In the summer of 2019, ten projects were initiated through funding from the State Energy Research Center (SERC) at the EERC. One project that was recently completed focused on the effect of natural and man-made electromagnetic pulses (EMPs) on North Dakota infrastructure.
His project focused on identifying the potential effects of an EMP on North Dakota’s electrical grid. The EERC compiled a declassified list of available technologies and services, in relation to protection from EMPs.
EMPs represent a significant threat to the national security of the United States. EMPs are caused by both man-made and natural phenomenon: high-altitude electromagnetic pulses (HEMPs) and geomagnetic disturbances (GMDs), respectively. Both types can cause massive harm to the electrical grid, critical communications infrastructure, and any electronic devices within the EMP’s affected zone. The electrical grid is especially susceptible because the long transmission wires of the grid act as antenna for the EMP, collecting and concentrating its energy.
The federal government has issued directives to combat susceptibility to EMPs, beginning in 2013 with President Obama and continuing through 2019 with President Trump. The Obama order was largely to promote awareness and discussion about susceptibilities, and the Trump order establishes the roles and responsibilities of the federal government, as well as specific actions. Despite the recent efforts of the federal government to coordinate EMP protection efforts, little coordination or communication is occurring between federal and regional groups or at the regional level between critical infrastructure owners and operators, regulatory agencies, and state and local governments. Some organizations are working to understand EMPs and mitigation efforts, but utilities and other regional organizations are slower to act. The EERC project recommends that better communication be established between entities at the regional level, as well as between the regional and federal levels.

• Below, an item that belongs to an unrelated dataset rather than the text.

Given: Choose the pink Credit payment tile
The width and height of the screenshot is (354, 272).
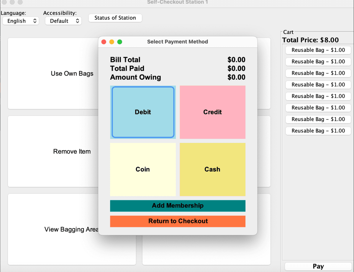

“There is an overabundance of misinformation available to the general public that really confuses the problem and the solution,” said Kay. “The results of the work performed showed us that communication across all facets of the state, region, and country is strongly needed to reduce effects of an electromagnetic pulse on infrastructure and to keep people safe. We cannot prevent a pulse, but proper planning can reduce the effect on our lives afterward.” Follow-up work from this effort is now supporting regional conversations on EMP protection and recovery.